Secretary of State Antony Blinken on Tuesday said that the Biden administration would seek an additional $75 million in assistance for the Palestinians during a meeting with Palestinian Authority President Mahmoud Abbas.
Blinken met with Abbas in the West Bank hours after he held talks with Prime Minister Benjamin Netanyahu in Jerusalem, in which he reaffirmed the US commitment to Israeli security.
During his meeting with Abbas in Ramallah, Blinken said he told Netanyahu that the US would reopen its consulate in Jerusalem to “engage the Palestinian people” and said the Biden administration will work with the United Nations, international partners and the “government of Israel” to “assist in the relief and recovery efforts in Gaza.”
Blinken said he informed both Abbas and Netanyahu that the US will seek an additional $75 million from Congress for the Palestinians.
He said the US would also provide $5.5 in immediate disaster aid to Gaza and slightly more than $32 million in additional humanitarian assistance.
“In total, we are in the process of providing more than $360 million of urgent support for the Palestinian people, and across these efforts, we will work with partners to ensure that Hamas does not benefit from these reconstruction efforts,” Blinken said.
“Asking the international community, asking all of us to help rebuild Gaza only makes sense if there is confidence that what is rebuilt is not lost again because Hamas decides to launch more rocket attacks in the future. So this is vitally important,” he said.
The Biden administration told Congress in April that it would provide $75 million in aid to the Palestinians, reversing former President Donald Trump’s foreign policy that cut of assistance after breaking ties with the Palestinian Authority in 2018,
Blinken is visiting the Middle East until Thursday to bolster the cease-fire brokered by the Egyptians last week that halted 11 days of fighting between the Israelis and Hamas.
The US’ commitment to aid to the Palestinians comes a day after progressive Rep.

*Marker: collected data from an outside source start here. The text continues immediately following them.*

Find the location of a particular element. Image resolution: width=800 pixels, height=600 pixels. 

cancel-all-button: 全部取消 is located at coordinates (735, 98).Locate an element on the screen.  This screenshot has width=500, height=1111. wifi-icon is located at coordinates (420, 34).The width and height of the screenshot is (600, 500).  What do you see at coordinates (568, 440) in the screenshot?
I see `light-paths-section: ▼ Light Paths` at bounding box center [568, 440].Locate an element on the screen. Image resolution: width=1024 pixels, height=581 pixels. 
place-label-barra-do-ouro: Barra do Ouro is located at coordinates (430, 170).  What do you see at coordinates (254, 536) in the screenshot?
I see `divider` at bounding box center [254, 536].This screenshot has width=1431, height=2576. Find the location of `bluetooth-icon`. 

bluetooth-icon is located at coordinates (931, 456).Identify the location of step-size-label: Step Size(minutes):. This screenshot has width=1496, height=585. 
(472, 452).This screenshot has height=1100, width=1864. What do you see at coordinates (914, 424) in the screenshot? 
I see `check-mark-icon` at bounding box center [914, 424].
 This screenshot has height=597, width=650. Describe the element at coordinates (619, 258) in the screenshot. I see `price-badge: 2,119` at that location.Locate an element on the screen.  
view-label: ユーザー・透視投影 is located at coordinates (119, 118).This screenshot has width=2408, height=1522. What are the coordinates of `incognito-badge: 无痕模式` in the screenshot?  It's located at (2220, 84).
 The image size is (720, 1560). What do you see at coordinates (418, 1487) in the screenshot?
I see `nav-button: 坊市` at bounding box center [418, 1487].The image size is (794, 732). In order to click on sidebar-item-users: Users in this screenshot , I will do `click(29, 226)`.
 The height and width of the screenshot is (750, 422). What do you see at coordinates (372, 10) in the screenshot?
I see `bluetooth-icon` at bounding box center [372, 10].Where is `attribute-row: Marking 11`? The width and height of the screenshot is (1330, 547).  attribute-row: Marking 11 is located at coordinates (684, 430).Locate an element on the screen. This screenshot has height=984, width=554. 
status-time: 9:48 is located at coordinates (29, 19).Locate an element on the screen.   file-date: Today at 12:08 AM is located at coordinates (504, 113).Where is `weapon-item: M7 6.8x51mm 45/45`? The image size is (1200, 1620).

Alexandria Ocasio-Cortez said she welcomed the truce that brought a halt to the fighting but said it failed to address the “dehumanizing conditions” the Palestinians have to live under.
“The development of a cease-fire is a welcome development. It’s an important development but it’s not enough because it does not address the actual ongoing dehumanizing conditions that are leading or rather contributing to the outbreak of violence,” the New York Democrat said Monday night at a town hall in the Bronx.
“We must continue to center the protection of human rights, the human rights of Palestinians and Israelis alike … But we must also acknowledge the asymmetry in the situation and acknowledge the vulnerable that has played in the last several weeks of this crisis,” she said.
Blinken assured Netanyahu that the US would work with international partners to ensure that the money given to the Palestinians doesn’t wind up in the hands of Hamas militants who would buy more weapons to attack Israel.
”We’ll work with our partners, closely with all to ensure that Hamas does not benefit from the reconstruction assistance,” the US’ top diplomat said.
He went on to say that the additional funding for the Palestinians may actually work to undermine Hamas.
“Hamas thrives, unfortunately, on despair, on misery, on desperation, on a lack of opportunity,” he said, according to the Times of Israel.
“What reconstruction and relief need to do is not just answer the immediate needs — and those needs are significant and they’re urgent, whether it’s water, whether it’s sanitation, whether it’s electricity — but they need to offer a genuine prospect for opportunity, for progress, for material improvement in peoples’ lives,” he said.
But a senior State Department official on Monday said “there are guarantees” that millions of dollars being sent by the US to help Palestinians would not end up in the coffers of the Hamas terror group.
“We’re going to be working in partnership with the United Nations and the Palestinian Authority to kind of channel aid there in a manner that does its best to go to the people of Gaza,” the anonymous official said during a briefing previewing Blinken’s visit. “I’m also sure that the Government of Egypt will have some role in that.”
“As we’ve seen in life, as we all know in life, there are no guarantees,” the official added, “but we’re going to do everything that we can to ensure that this assistance reaches the people who need it the most.”
At the town hall, Ocasio-Cortez also criticized President Biden for being slow to take action during the crisis and railed against the planned $732 million arms sale to Israel.
“It is illegal for the United States to provide military aid to governments that are violating human rights,” she said, adding that she joined with Sen. Bernie Sanders (I-Vt.) to introduce a resolution against the sale in Congress.
But Blinken, in an appearance on ABC News’ “This Week” on Sunday, said the administration will follow through with the arms deal.
“The president’s been equally clear. We are committed to giving Israel the means to defend itself, especially when it comes to these indiscriminate rocket attacks against civilians. Any country would respond to that, and we are committed to Israel’s defense,” Blinken said.